(Exercise aim)
The full listing, start to finish: write it out again exactly.

____________

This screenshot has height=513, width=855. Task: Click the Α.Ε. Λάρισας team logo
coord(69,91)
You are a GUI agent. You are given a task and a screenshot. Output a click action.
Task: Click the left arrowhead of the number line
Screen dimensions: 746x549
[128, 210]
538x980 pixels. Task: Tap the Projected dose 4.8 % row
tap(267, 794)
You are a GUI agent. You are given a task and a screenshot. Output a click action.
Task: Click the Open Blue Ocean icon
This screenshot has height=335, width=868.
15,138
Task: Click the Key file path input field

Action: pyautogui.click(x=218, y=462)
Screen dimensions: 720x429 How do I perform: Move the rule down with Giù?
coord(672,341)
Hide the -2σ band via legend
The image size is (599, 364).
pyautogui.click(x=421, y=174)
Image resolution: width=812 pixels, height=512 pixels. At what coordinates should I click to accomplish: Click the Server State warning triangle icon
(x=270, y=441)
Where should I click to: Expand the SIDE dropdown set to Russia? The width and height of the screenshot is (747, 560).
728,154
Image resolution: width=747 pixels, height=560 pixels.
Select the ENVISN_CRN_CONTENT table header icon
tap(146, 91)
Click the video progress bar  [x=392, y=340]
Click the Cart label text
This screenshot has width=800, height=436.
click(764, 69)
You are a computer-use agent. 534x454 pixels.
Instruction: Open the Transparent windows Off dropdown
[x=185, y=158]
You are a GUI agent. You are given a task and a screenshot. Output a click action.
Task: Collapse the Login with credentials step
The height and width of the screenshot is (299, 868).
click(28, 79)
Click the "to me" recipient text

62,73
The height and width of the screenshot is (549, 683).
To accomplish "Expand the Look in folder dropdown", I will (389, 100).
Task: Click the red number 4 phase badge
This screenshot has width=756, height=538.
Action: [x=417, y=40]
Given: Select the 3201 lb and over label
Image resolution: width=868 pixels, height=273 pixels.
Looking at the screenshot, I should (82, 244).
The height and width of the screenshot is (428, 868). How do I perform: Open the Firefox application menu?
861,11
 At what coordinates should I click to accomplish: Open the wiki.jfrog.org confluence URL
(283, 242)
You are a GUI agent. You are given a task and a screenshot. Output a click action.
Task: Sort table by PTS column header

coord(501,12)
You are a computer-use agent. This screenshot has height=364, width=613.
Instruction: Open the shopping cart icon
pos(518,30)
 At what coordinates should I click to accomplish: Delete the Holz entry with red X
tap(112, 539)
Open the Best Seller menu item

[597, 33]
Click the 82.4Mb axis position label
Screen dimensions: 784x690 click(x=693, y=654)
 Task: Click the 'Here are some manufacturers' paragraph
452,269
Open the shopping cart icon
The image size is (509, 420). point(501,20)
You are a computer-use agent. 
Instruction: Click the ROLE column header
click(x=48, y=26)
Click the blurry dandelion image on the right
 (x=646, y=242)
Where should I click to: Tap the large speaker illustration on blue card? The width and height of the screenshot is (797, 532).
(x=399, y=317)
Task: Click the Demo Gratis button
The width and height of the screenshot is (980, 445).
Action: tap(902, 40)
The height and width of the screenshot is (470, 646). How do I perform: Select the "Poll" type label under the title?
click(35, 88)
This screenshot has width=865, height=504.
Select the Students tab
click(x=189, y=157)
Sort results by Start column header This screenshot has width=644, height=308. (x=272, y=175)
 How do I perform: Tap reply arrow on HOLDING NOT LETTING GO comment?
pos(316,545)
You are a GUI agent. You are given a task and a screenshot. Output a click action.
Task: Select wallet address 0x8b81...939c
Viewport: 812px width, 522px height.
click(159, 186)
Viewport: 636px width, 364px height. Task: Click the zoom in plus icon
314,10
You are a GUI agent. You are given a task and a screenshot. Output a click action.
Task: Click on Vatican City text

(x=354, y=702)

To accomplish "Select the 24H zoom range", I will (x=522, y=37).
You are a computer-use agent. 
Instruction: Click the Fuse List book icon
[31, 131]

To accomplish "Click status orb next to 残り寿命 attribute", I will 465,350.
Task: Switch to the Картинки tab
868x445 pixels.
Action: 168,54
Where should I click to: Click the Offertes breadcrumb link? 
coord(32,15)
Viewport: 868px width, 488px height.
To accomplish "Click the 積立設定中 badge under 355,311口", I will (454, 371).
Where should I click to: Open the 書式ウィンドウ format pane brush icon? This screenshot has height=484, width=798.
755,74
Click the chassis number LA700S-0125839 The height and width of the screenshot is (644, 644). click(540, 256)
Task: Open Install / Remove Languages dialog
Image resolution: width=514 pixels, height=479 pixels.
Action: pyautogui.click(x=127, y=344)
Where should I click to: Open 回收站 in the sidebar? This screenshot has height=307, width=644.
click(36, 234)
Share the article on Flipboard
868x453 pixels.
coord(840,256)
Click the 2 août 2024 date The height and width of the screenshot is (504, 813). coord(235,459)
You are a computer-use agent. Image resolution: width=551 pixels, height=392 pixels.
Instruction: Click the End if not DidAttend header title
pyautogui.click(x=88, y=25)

____________

(Written response)
This screenshot has height=513, width=855. Task: Click the Α.Ε. Λάρισας team logo
coord(69,91)
You are a GUI agent. You are given a task and a screenshot. Output a click action.
Task: Click the left arrowhead of the number line
Screen dimensions: 746x549
[128, 210]
538x980 pixels. Task: Tap the Projected dose 4.8 % row
tap(267, 794)
You are a GUI agent. You are given a task and a screenshot. Output a click action.
Task: Click the Open Blue Ocean icon
This screenshot has height=335, width=868.
15,138
Task: Click the Key file path input field

Action: pyautogui.click(x=218, y=462)
Screen dimensions: 720x429 How do I perform: Move the rule down with Giù?
coord(672,341)
Hide the -2σ band via legend
The image size is (599, 364).
pyautogui.click(x=421, y=174)
Image resolution: width=812 pixels, height=512 pixels. At what coordinates should I click to accomplish: Click the Server State warning triangle icon
(x=270, y=441)
Where should I click to: Expand the SIDE dropdown set to Russia? The width and height of the screenshot is (747, 560).
728,154
Image resolution: width=747 pixels, height=560 pixels.
Select the ENVISN_CRN_CONTENT table header icon
tap(146, 91)
Click the video progress bar  [x=392, y=340]
Click the Cart label text
This screenshot has width=800, height=436.
click(764, 69)
You are a computer-use agent. 534x454 pixels.
Instruction: Open the Transparent windows Off dropdown
[x=185, y=158]
You are a GUI agent. You are given a task and a screenshot. Output a click action.
Task: Collapse the Login with credentials step
The height and width of the screenshot is (299, 868).
click(28, 79)
Click the "to me" recipient text

62,73
The height and width of the screenshot is (549, 683).
To accomplish "Expand the Look in folder dropdown", I will (389, 100).
Task: Click the red number 4 phase badge
This screenshot has width=756, height=538.
Action: [x=417, y=40]
Given: Select the 3201 lb and over label
Image resolution: width=868 pixels, height=273 pixels.
Looking at the screenshot, I should (82, 244).
The height and width of the screenshot is (428, 868). How do I perform: Open the Firefox application menu?
861,11
 At what coordinates should I click to accomplish: Open the wiki.jfrog.org confluence URL
(283, 242)
You are a GUI agent. You are given a task and a screenshot. Output a click action.
Task: Sort table by PTS column header

coord(501,12)
You are a computer-use agent. This screenshot has height=364, width=613.
Instruction: Open the shopping cart icon
pos(518,30)
 At what coordinates should I click to accomplish: Delete the Holz entry with red X
tap(112, 539)
Open the Best Seller menu item

[597, 33]
Click the 82.4Mb axis position label
Screen dimensions: 784x690 click(x=693, y=654)
 Task: Click the 'Here are some manufacturers' paragraph
452,269
Open the shopping cart icon
The image size is (509, 420). point(501,20)
You are a computer-use agent. 
Instruction: Click the ROLE column header
click(x=48, y=26)
Click the blurry dandelion image on the right
 (x=646, y=242)
Where should I click to: Tap the large speaker illustration on blue card? The width and height of the screenshot is (797, 532).
(x=399, y=317)
Task: Click the Demo Gratis button
The width and height of the screenshot is (980, 445).
Action: tap(902, 40)
The height and width of the screenshot is (470, 646). How do I perform: Select the "Poll" type label under the title?
click(35, 88)
This screenshot has width=865, height=504.
Select the Students tab
click(x=189, y=157)
Sort results by Start column header This screenshot has width=644, height=308. (x=272, y=175)
 How do I perform: Tap reply arrow on HOLDING NOT LETTING GO comment?
pos(316,545)
You are a GUI agent. You are given a task and a screenshot. Output a click action.
Task: Select wallet address 0x8b81...939c
Viewport: 812px width, 522px height.
click(159, 186)
Viewport: 636px width, 364px height. Task: Click the zoom in plus icon
314,10
You are a GUI agent. You are given a task and a screenshot. Output a click action.
Task: Click on Vatican City text

(x=354, y=702)

To accomplish "Select the 24H zoom range", I will (x=522, y=37).
You are a computer-use agent. 
Instruction: Click the Fuse List book icon
[31, 131]

To accomplish "Click status orb next to 残り寿命 attribute", I will 465,350.
Task: Switch to the Картинки tab
868x445 pixels.
Action: 168,54
Where should I click to: Click the Offertes breadcrumb link? 
coord(32,15)
Viewport: 868px width, 488px height.
To accomplish "Click the 積立設定中 badge under 355,311口", I will (454, 371).
Where should I click to: Open the 書式ウィンドウ format pane brush icon? This screenshot has height=484, width=798.
755,74
Click the chassis number LA700S-0125839 The height and width of the screenshot is (644, 644). click(540, 256)
Task: Open Install / Remove Languages dialog
Image resolution: width=514 pixels, height=479 pixels.
Action: pyautogui.click(x=127, y=344)
Where should I click to: Open 回收站 in the sidebar? This screenshot has height=307, width=644.
click(36, 234)
Share the article on Flipboard
868x453 pixels.
coord(840,256)
Click the 2 août 2024 date The height and width of the screenshot is (504, 813). coord(235,459)
You are a computer-use agent. Image resolution: width=551 pixels, height=392 pixels.
Instruction: Click the End if not DidAttend header title
pyautogui.click(x=88, y=25)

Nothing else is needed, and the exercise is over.